Trapped inside this awful body is a wonderfully young hearted woman. One who wants to dance in the wind. Swing her arms up high and touch the tips of red leaves. One that wants to play with the fire swirling around her. Push the button so the dragon and light a torch.
Swing a staff that makes people look. Role on the ground and look up at the clouds.

Trapped inside is this little voice that wants to cry out, to scream stop stop stop now. Go away and never come back. Why are you holding me back. Why do you make me cry. Make me feel a burden on those who love me. Make my eyes blurt so its hard to read the screen as I type. Why do you make me feel as if my goals are just out of my reach because I can't stretch my shoulder that far with out great pain.

Trapped in a dark closet, can't show my real self. She is trapped in silence. Unable to play the music she hears in her head. Unable to play the games she would like to play, she can't make the moves. Unable to dance around the fire she longs to build so high that it could be seen from the stars down. A fire that would burn to let the universe know she is here suffering, begging for, forgiveness for what she may have done in a past life or this life that she is caring this burden. Building a fire so big that the moon will dance with me in my joy once I have pain no more. Must I die to leave this pain behind?

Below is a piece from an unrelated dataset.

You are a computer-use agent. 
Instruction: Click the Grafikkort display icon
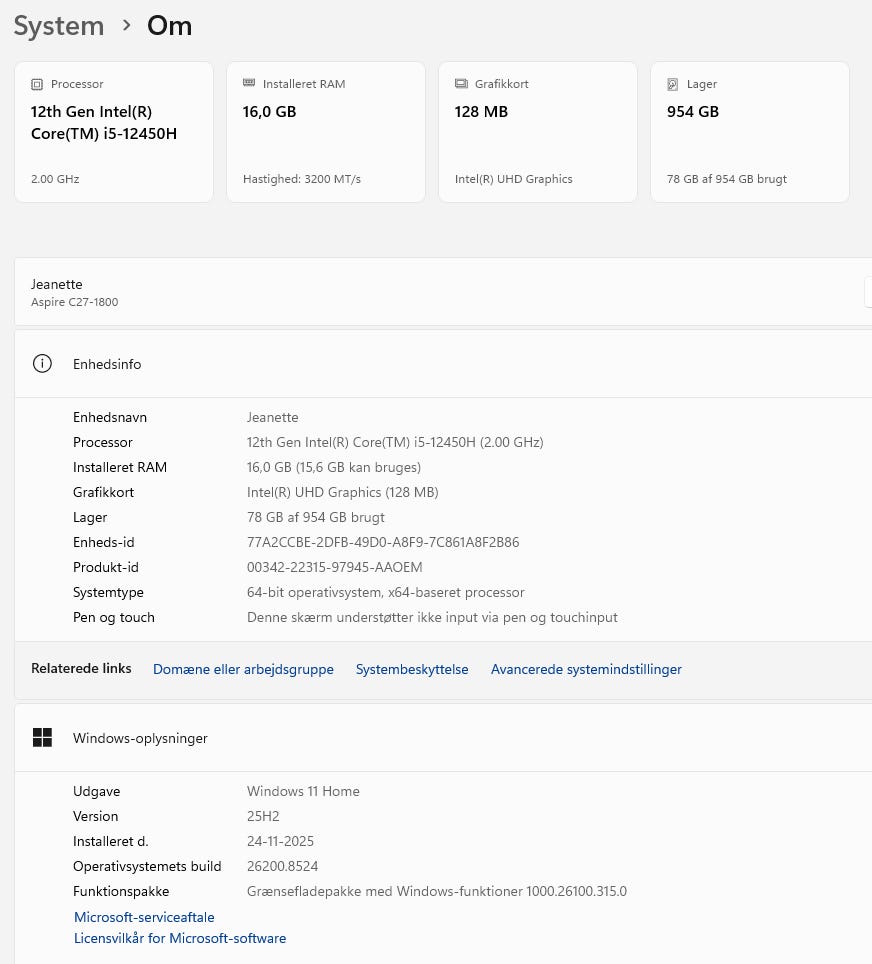click(x=461, y=84)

Must I die to remember what it feels like to live with out such pain.

I'm not ready to die yet. So I'll endure what the universe has given me. Trapped in this body or not I have to try, try to keep going. I refuse to give up to the pain. You can't own me. God damn it you can't own me. I know I have done things in my past that I wish I had not done. Its time for me to forgive myself for mistakes. Mistakes is just what they where. And no more. I forgive myself for hurting my sister once upon a time. I was young and didn't know better. And for that I am sorry. I know you forgive me. But I need to forgive me. And I am doing that right now. I made a mistake that I can not take back. Not even that big of a mistake in the grand scheme of things. But always on the back of my mind. Perhaps because you have moved on to a new place. Please forgive me as I forgive myself.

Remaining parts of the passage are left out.